Me van a volver diabético, entre tanto gilipollas. Nunca hubo tal cantidad de soplacirios en la política, el sindicalismo, la cultura, el feminismo, la sociedad. Empieza a alterarme la salud tanto buen rollo y buenas intenciones, tanta mermelada a todas horas, tanta propuesta de besarnos masivamente en la boca para que las cosas vayan bien, tanta certeza de que con demagogia y corderitos de Norit triscando saltarines por el prado conseguiremos una España, un mundo, un universo mejor y más justo. Eso está bien para los jóvenes, cuya obligación antropológica, por edad y hormonas, es batirse en defensa de todo eso y de algunas cosas más. En tales lides se desbrava uno, y con el derroche de energía, si sobrevives a ello, y con la estiba que la realidad sacude en el morro, al final terminas madurando, camino de la serenidad, la experiencia y el razonable respeto a ti mismo, a lo que fuiste, eres y acabarás siendo. Ni más ni menos que la vida, en suma. El trámite obligatorio.
Por eso me hace echar la pota el comportamiento y discurso de tanto simple, de tanto cantamañanas y de tanto golfo apandador entrado ya en experiencia y años. Toparte en cada telediario, en cada programa de radio, en cada titular de prensa, con simplezas propias de colegas de bachillerato dichas por pavos con canas en la barba, o por tordas con edad de ser abuelas, lleva a la inevitable conclusión de que, o estamos rodeados de retrasados mentales, o se trata de que los resortes sociales han sido secuestrados por una legión de embusteros y sinvergüenzas. Aunque también puede ocurrir que todo sea lo mismo: con frecuencia, un tonto al que nadie pone límites termina convirtiéndose, por puro hábito del ejercicio, en resabiado y contumaz sinvergüenza. Y más cuando, como ocurre ahora con triste frecuencia –antes sólo ocurría con la política–, es posible hacer de cualquier ideología un rentable medio de vida.

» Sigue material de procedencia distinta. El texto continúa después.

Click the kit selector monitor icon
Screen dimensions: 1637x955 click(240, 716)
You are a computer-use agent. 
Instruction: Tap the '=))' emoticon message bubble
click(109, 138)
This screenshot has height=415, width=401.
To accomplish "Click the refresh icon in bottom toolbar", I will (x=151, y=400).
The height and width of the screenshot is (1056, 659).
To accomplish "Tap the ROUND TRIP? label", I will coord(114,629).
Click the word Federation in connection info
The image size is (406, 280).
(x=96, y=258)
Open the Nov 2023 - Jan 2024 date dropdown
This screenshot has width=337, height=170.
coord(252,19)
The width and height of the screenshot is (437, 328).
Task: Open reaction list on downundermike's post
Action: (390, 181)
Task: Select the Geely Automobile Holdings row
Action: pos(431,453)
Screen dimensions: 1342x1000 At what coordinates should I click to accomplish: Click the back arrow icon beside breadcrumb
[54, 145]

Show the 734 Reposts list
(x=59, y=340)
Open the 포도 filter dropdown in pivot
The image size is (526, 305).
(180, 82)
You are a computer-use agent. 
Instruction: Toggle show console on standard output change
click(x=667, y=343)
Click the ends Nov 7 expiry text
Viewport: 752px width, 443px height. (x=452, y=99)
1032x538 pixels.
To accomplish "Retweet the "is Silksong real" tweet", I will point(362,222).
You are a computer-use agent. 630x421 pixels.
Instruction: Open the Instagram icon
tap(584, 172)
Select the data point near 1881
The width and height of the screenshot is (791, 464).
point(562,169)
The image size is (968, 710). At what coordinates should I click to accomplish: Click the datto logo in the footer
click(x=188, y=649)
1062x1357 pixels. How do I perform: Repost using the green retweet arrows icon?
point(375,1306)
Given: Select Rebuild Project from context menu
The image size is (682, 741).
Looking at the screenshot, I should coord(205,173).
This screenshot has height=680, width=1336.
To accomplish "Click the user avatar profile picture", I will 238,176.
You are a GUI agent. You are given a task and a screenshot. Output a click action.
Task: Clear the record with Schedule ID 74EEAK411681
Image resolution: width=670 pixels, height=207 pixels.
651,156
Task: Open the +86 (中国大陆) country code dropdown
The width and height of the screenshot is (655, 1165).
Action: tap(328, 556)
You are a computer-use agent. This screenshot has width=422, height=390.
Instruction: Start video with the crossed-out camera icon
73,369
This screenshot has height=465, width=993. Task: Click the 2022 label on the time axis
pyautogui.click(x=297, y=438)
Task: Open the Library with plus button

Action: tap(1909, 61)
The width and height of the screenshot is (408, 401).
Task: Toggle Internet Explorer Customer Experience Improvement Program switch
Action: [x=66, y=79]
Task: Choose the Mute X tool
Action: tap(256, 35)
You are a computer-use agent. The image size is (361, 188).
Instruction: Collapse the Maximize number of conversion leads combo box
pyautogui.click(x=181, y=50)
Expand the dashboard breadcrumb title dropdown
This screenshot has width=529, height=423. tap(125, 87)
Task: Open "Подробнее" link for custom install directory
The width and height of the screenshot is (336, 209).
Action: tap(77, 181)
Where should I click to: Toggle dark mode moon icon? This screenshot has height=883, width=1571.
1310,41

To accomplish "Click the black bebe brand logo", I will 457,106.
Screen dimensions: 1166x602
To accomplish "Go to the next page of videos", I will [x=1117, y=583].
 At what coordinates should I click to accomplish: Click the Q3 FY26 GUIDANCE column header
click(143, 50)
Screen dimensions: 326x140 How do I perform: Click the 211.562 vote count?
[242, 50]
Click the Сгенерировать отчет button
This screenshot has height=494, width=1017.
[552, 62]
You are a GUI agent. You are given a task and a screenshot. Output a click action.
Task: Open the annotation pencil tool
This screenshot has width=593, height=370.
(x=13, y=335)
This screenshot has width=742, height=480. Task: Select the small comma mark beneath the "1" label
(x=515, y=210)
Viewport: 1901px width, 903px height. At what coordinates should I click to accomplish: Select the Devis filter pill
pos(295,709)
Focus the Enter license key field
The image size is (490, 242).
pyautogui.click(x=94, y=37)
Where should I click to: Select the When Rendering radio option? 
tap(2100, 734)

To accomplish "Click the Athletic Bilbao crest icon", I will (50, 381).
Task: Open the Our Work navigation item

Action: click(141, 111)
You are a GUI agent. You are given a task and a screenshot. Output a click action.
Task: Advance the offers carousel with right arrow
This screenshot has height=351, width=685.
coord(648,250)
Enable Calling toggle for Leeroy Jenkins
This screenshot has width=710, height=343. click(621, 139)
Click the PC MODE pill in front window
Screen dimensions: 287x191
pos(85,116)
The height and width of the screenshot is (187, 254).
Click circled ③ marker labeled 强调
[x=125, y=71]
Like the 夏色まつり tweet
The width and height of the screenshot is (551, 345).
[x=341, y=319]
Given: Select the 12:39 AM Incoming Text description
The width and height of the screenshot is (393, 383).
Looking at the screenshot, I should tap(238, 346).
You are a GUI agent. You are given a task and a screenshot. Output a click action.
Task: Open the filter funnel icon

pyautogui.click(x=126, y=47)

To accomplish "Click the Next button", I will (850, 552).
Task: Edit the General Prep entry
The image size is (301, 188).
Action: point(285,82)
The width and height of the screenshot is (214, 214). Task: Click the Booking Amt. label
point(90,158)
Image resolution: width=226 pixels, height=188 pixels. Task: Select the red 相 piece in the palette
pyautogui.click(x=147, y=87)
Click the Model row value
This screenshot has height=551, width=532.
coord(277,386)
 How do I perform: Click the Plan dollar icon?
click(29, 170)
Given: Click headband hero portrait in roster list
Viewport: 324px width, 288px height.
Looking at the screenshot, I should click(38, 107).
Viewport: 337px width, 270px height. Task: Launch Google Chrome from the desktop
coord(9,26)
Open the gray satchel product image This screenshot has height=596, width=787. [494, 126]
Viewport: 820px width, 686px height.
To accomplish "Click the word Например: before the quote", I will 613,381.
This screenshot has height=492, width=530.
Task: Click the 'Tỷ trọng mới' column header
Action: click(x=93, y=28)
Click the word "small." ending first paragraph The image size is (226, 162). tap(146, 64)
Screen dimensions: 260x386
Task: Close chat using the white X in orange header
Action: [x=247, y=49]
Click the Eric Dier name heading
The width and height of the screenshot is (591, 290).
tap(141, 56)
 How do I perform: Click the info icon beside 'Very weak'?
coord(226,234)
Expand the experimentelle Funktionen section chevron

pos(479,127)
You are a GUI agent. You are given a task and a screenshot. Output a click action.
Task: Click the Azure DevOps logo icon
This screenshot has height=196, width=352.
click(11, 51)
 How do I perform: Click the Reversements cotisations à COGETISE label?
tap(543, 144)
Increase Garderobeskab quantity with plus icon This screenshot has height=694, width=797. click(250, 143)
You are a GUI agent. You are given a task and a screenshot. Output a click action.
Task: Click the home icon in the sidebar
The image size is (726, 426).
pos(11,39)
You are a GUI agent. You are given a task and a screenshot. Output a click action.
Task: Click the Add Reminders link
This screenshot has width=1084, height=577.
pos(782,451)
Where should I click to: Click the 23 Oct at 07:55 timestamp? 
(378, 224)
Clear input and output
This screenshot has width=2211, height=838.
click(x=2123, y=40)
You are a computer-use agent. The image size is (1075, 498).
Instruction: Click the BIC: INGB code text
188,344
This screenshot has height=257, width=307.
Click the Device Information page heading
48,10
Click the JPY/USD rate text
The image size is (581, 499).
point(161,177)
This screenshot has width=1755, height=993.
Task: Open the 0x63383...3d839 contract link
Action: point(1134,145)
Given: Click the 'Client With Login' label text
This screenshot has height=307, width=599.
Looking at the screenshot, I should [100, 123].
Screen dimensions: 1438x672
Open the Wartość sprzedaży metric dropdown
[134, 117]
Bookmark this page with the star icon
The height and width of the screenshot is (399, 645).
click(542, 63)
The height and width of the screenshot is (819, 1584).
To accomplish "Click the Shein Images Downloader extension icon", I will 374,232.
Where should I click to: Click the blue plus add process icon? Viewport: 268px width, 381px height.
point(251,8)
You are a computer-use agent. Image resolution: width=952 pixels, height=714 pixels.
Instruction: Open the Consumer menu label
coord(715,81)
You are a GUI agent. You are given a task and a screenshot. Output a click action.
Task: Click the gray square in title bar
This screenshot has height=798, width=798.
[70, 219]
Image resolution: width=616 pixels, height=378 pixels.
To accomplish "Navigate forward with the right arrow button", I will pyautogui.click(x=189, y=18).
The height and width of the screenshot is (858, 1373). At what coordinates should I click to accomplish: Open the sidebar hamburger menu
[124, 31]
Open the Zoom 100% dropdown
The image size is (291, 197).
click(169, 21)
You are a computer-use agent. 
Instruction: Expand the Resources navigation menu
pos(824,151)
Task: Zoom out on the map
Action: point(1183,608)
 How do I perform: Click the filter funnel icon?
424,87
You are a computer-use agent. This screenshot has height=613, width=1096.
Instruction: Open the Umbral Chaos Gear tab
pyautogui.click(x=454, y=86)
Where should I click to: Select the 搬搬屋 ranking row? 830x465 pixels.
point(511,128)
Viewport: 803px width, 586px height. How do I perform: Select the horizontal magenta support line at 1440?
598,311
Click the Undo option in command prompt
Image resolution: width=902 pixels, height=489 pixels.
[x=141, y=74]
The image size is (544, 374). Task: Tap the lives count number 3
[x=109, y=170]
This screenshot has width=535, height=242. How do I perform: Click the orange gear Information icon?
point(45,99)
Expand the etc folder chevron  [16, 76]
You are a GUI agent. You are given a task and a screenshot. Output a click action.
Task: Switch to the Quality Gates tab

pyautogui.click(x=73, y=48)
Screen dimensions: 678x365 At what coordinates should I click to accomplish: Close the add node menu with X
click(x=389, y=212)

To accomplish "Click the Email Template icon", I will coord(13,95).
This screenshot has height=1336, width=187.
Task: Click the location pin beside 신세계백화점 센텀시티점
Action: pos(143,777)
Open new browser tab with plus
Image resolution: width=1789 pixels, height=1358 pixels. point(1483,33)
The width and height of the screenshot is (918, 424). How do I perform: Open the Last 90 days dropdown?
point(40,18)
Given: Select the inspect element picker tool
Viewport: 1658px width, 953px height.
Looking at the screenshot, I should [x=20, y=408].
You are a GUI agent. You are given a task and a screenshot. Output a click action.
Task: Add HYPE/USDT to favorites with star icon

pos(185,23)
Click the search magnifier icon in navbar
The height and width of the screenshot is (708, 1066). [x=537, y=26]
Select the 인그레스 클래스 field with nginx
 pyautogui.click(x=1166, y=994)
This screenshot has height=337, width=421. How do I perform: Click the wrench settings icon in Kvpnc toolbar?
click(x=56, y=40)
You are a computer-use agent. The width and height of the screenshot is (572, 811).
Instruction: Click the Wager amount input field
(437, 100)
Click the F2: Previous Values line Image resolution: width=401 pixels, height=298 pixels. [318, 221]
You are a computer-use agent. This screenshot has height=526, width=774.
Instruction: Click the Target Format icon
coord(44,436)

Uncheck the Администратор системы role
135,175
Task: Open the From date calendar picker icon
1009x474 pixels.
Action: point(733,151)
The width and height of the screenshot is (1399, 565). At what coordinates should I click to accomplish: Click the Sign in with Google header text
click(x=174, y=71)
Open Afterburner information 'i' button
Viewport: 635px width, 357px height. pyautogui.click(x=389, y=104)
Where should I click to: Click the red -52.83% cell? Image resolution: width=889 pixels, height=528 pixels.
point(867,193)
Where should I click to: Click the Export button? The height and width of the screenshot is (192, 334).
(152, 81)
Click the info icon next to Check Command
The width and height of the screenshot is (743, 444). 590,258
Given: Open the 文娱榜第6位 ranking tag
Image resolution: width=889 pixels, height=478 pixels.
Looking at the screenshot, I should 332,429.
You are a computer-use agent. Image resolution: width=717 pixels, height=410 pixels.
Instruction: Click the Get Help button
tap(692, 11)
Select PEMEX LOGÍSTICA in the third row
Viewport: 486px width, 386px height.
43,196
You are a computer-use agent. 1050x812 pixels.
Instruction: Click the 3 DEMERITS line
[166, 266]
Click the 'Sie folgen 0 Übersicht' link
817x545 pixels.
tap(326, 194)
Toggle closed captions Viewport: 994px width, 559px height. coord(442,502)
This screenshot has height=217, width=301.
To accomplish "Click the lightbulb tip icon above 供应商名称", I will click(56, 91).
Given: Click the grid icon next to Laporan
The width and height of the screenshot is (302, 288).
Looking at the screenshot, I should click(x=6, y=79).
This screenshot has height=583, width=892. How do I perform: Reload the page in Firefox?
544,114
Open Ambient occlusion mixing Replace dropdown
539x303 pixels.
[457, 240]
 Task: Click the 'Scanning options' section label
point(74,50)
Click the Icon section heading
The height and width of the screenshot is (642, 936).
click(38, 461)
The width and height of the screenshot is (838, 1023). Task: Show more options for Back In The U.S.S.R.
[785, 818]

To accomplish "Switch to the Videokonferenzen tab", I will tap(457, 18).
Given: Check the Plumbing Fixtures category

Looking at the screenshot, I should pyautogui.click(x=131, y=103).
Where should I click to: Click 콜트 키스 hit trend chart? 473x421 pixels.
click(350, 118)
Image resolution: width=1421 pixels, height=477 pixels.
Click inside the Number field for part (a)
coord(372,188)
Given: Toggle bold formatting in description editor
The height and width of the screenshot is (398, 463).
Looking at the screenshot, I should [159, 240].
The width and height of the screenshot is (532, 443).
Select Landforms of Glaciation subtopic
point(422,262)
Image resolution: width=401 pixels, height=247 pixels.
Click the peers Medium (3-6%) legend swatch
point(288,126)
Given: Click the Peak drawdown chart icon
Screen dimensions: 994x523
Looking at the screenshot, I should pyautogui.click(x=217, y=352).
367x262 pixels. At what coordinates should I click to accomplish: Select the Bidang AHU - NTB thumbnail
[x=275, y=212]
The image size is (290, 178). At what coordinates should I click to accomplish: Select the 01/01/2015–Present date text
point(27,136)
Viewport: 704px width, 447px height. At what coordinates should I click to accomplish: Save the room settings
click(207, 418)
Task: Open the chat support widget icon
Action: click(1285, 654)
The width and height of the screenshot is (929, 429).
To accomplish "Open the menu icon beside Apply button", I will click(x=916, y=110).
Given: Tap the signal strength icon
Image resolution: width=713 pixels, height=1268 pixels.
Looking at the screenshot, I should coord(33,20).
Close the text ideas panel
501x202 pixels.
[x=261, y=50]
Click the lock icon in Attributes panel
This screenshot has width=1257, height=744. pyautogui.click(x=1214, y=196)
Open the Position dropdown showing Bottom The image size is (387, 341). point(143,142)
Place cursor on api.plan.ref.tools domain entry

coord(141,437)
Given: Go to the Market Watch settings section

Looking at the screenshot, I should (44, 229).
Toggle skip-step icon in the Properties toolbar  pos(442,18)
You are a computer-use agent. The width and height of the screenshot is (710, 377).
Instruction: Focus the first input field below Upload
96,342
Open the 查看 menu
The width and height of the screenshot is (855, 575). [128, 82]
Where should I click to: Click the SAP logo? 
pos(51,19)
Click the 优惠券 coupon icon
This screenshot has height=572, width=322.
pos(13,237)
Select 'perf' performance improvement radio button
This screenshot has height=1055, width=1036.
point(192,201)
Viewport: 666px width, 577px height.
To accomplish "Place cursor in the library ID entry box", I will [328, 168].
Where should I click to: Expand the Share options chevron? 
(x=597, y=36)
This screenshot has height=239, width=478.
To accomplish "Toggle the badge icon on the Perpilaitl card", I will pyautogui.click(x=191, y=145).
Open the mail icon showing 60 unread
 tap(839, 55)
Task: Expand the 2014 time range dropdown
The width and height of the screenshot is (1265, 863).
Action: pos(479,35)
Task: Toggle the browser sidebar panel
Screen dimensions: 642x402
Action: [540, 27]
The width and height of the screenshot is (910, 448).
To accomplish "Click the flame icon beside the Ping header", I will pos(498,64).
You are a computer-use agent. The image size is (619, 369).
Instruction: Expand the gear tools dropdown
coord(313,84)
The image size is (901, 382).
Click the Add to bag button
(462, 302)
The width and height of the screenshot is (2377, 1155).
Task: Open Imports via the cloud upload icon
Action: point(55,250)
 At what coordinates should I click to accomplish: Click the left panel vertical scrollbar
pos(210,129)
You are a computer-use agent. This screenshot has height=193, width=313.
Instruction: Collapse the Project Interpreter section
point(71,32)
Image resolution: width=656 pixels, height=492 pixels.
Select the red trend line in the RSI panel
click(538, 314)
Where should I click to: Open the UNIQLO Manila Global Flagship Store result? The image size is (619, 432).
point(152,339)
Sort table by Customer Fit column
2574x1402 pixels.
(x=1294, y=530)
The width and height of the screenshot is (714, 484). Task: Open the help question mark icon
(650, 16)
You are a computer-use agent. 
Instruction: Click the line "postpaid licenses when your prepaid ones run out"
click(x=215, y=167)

No se trata sólo de España, claro. Lo nuestro es simple contagio. El mundo –el occidental, al menos– apunta por ahí: cantamañanismo como espíritu universal. Eso, con la que está cayendo; aunque tal vez la que está cayendo –y la que va a caer– provenga precisamente de que, cada vez más, los resortes que mueven la vida y la sociedad están en poder de perfectos tontos del haba en el sentido parmenidiano –me parece que era ése– del asunto: redondos, compactos y sin poros. Hasta no hace mucho, teníamos el consuelo de saber que, en el fondo, nadie se creía de verdad lo que circulaba como moda o tendencia; más o menos lo que pasa en Italia con la política. El problema es que ahora ya no es así. Ahora, la gente empieza a creérselo todo en serio. Y a actuar en consecuencia. En la sociedad actual, la línea más corta entre dos puntos es la estupidez. Y la dictadura que, a la larga, nos impone.
Hay un símbolo reciente de todo eso. Pensaba en ello hace un momento, cuando empecé a teclear estas líneas: Pippa Bacca, la artista italiana de treinta y tres años que hace dos meses decidió viajar, vestida de novia y haciendo autostop, por algunos de los lugares más peligrosos del planeta, en nombre de la paz, para demostrar, decía, que «cuando uno confía en los demás recibe sólo cosas buenas». Lo del traje nupcial, ojo al dato, era «metáfora de un matrimonio con la tierra y con la paz, del blanco y del femenino»; y lo del autostop, «ponerse en manos de otros viajeros y fiarse de la gente». Con tales antecedentes, a lo mejor a alguien le sorprende que, a poco de empezar el viaje, Pippa Bacca fuese violada y estrangulada en la frontera entre Turquía y Siria por un fulano con antecedentes penales. A otros, que somos unos cabrones suspicaces y mal pensados, no nos sorprende en absoluto. A los sitios peligrosos se los llama así precisamente porque hay peligro. Y el principal peligro se llama ser humano, sobre todo cuando nos empeñamos en creer que los valores que predicamos en nuestras confortables salitas de estar, discursos políticos y tertulias de la radio y la tele, son los mismos que manejan un talibán cabreado con un Kalashnikov, un africano hambriento con un machete, o cualquier hijo de puta con pocos escrúpulos y ganas de picarle el billete a una señora. Por ejemplo.
Dice el recorte de prensa que tengo sobre la mesa que a esa pobre chica la mató un turco desaprensivo. Pero, en mi opinión, el recorte se columpia. La mató la estupidez. La suya y la de la sociedad occidental, cada vez más idiota y suicida, que la convenció de que el mundo, en el fondo, es un lugar simpático que sólo necesita un traje de novia para convertirse en el bosquecito de Bambi.